Meet Mrs. Pan – she is 56 years old, lives with her parents in their ancestral family home along with her son and grandson in Dazhai Village – in the foothills of the Longji Rice Terraces in Guilin, China.
Normally when a daughter marries she moves into her husband’s family home. Since Mrs. Pan is an only child she lives with her parents so that she may help care for them.
Mrs. Pan is a Yao ethnic minority – famous for having the longest hair in the world. Women only cut their hair once in a lifetime – when they are 18. The cut hair is kept and made into a hair extension – perhaps saved for when they marry. As years pass the women also collect their hair that falls out during combing and washing to make an additional extension. These two hair extensions are added to the hair on her head to create cultural and symbolic hair style.

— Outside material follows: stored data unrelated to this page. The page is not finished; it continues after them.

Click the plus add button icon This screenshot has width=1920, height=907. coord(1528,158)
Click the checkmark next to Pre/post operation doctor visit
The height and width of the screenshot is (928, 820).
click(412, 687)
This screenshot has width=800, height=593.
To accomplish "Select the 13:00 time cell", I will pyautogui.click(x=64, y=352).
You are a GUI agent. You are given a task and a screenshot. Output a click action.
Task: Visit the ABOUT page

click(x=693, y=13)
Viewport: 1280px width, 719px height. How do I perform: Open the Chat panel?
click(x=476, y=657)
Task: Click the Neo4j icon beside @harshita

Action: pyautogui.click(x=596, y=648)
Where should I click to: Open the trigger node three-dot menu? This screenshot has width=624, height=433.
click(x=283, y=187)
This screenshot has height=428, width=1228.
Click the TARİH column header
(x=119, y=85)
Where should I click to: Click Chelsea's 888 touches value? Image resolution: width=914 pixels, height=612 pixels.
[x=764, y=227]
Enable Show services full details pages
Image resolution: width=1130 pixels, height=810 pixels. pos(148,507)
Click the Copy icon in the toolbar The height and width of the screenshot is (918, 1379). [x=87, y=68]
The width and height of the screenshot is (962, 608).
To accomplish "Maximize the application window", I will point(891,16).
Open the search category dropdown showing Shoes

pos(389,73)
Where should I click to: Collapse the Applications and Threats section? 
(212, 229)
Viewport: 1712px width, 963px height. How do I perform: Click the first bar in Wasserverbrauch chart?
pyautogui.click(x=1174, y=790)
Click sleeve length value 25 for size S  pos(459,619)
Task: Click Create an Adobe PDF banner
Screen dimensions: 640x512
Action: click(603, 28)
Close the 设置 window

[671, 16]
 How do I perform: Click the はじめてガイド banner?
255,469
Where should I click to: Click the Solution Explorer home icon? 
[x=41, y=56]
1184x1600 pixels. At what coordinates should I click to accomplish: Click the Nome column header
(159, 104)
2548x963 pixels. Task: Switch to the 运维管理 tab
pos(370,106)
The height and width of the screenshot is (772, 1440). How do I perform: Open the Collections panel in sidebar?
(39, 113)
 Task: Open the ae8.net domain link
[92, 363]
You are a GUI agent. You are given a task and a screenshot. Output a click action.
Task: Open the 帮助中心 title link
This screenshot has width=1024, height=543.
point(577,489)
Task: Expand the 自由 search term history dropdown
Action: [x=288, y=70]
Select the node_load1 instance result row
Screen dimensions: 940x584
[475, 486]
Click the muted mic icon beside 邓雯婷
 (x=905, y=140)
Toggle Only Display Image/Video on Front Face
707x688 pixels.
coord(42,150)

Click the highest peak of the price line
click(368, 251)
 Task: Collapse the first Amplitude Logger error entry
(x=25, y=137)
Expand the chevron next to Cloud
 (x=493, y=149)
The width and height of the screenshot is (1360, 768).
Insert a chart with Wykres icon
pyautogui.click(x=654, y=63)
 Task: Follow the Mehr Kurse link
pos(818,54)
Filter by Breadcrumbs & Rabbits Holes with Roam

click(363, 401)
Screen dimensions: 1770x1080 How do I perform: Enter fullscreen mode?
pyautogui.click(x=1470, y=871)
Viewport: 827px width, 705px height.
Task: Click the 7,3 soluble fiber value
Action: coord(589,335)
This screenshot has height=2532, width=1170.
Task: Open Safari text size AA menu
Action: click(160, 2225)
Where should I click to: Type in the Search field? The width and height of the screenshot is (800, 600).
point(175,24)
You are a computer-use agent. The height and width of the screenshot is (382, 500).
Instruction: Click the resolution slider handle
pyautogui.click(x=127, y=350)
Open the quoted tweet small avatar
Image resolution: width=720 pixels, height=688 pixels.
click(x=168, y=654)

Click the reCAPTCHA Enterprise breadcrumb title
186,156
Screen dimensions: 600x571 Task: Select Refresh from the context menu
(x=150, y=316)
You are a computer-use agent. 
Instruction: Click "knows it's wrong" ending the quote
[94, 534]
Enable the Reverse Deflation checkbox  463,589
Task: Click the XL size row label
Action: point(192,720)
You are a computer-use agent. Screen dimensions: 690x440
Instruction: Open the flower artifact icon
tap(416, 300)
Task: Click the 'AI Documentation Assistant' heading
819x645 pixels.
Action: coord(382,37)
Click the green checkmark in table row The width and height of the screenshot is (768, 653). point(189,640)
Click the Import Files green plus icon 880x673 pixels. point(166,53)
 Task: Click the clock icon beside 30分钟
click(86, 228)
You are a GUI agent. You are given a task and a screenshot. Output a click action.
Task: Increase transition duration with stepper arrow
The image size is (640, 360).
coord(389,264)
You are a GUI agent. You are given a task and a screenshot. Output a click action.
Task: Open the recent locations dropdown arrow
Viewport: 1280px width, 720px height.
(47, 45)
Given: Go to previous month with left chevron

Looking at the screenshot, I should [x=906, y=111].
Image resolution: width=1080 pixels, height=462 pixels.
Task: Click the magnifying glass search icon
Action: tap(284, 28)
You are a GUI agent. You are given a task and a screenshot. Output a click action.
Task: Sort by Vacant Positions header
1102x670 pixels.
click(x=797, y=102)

They hair is worn in two different ways. If a women has been married it is worn in a bun in the front of her head. If she is single there is no bun.
I tried to learn what Mrs. Pan’s feelings were about cutting her hair at 18. It was something that was normal and feelings are not something that is talked about or shared within their culture.
Since we left Guilin I was about to google more information about their hair growing tradition. It seems that they wash their hair with the left over rice water.
In the first couple of photos you can see her extension hanging on the fence.
Meet great grand mother Pan – a Yao. Yao people are an ethnic minority group that live in the mountainous terrain in Southern China. The Pan family lives in Dazhai, a village in the foothills of the Longji RiceTerraces.
Mrs. Pan is in her 80’s, married to a man 4 years her junior. She has a daughter, grandson and great grandson. They are farmers and help out in their daughter’s restaurant.
Their house is simple. The living area has a table, a few chairs, a wash basin, bags of rice, corn, peppers and supplies for their animals which live under their floor boards.
We were treated to a home cooked meal prepared on an open flame on the kitchen floor. An experience to behold – so far removed from our modern kitchens at home.
I had the honor of photographing the Pan family, Yao people, in their traditional home where four generations live together.
The home is wooden.The ground floor houses their livestock – a horse and 3 pigs. The floorboards of the 2nd level living quarters are removable in two different locations and allows access to feed them. Meet Mr. Pan, great grandfather and farmer. He is in his 80’s.
He tried to look formal which only caused us to crack each other up. Especially when he smoked his pipe.
Apparently his wife is not crazy about the smoke but posing for portraits allows him the opportunity.
Neither of us could speak the other’s language. However, we got along famously laughing.